Scott Stossel in the book My Age of Anxiety speaks of his own struggles with anxiety. He says, “There are lots of things, including changing the kind of inner dialog, that can mitigate anxiety. And yes, there are people who have the glass half full and glass half empty, and I’m afraid the glass is going to break and I’ll cut myself on the shards.” How can we cultivate an optimistic frame of mind? I am one who tends to see the glass from the half empty or critical perspective. I think the person won’t like me, or the sermon is not good enough. Yet this points to one positive attribute of anxiety. We all need some of it to give us an edge in doing a good job. I want people to like what I do. I want affirmation. Thus being nervous about whether I have put enough effort into the sermon or the project means that my anxiety makes me work hard, put in the time, do due diligence to try to create something meaningful. I can’t control how you will respond.
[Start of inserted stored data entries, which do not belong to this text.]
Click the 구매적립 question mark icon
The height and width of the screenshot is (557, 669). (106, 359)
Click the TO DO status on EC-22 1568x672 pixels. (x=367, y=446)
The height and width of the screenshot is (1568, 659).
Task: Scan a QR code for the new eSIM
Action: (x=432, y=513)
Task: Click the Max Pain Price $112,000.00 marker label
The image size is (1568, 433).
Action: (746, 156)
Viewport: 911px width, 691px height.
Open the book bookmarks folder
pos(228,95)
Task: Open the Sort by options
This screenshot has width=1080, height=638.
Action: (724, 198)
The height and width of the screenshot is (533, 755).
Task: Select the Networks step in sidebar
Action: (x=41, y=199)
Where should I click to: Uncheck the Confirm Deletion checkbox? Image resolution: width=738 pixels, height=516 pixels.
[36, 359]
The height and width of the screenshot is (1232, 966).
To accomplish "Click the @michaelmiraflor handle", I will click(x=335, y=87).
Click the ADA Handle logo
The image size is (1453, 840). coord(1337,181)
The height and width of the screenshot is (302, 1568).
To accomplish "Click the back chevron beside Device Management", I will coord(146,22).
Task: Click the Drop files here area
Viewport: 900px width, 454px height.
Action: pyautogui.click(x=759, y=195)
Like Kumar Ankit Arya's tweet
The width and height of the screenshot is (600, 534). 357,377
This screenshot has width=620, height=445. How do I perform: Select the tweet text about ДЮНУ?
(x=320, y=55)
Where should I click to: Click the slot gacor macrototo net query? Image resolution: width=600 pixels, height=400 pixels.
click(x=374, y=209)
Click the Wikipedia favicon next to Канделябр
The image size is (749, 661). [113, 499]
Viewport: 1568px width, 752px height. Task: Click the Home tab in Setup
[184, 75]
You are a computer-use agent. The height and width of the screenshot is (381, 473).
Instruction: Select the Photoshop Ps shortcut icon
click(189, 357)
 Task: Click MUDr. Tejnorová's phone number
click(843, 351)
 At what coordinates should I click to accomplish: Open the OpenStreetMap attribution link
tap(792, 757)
But I can control how much effort I put into it. So even if my tendency is to see something negatively, like I could have done better, my impetus is to do a good job. But it perhaps comes at the expense of being at peace.

How do we cultivate calm in the midst of a tendency to predict disaster; to feel nervous or apprehensive? How can we carry a measure of trust and love? We all need mentors who affirm and believe in what we are doing. One of the earliest preachers of Universalism in Maine, Thomas Barnes, had two daughters. One of them, Sally Dunn, gained a reputation as a lay preacher long before any woman was ordained. One Sunday, a fledgling minister named George Quinby had to preach his first sermon. He said “my knees knocked together with anxiety, especially when he noticed Mrs. Dunn in the congregation. She could preach as good a sermon in ten minutes as most ministers could in an hour, and she was a great critic. Terrified, before he stepped into the pulpit before this renowned preacher, he asked a colleague what to do. The friend replied that if she took out a box of snuff during the sermon and took a sniff, it meant that she liked the sermon. As he was preaching he kept his eyes upon her, and sure enough, she fished out her box of snuff, and took two of the longest pinches a woman ever took, and then cried out Amen. That sight took all the knock out of Quinby’s knees. A similar feeling came to me when I went before the Ministerial Fellowship Committee. As I was answering a particularly difficult question about process theology, I looked to my right, and saw one of the most influential clergy, mouth these words across the room, “I like this guy.” My knocking knees were suddenly calm, too.

If being positive, and finding affirming role models helps with anxiety as do resilience, and facing fears, so too, does having a spiritual community, such as this one to know that there is continuity, but also support and understanding as well. Here we nurture religious values of community that provide hope for the future because we have learned from the past and grown stronger because of it. It relieves the anxiety of tomorrow because we know we have always cultivated an engagement with the world that brings energy and compassion to our relationships

I think one of the most comforting readings I have known about anxiety is the passage from Matthew that we had as a responsive reading today.  There is such simplicity in these words from a man who was under constant surveillance and stress by people who truly did not like him. He said money and material success will not reap you any enduring truth. You want to rid yourself of anxiety? Take time to look at the flowers and see beauty. You want to know the true heart’s song? Listen to the song of the birds. There is no truth that you need to search and search for. It is right here in the here and now, close at hand, at peace with nature. Sometimes when we feel terrible anxiety, a rapidly beating heart, we say take a breath. Take a breath. Go for a walk. Here together may we renew the spirit, by reminding ourselves that striving is in vain, but seeing how lovely each of us is, in this moment, is all the truth we need to know.

Closing Words ― Corrie ten Boom

“Worrying is carrying tomorrow’s load with today’s strength- carrying two days at once. It is moving into tomorrow ahead of time. Worrying doesn’t empty tomorrow of its sorrow, it empties today of its strength.”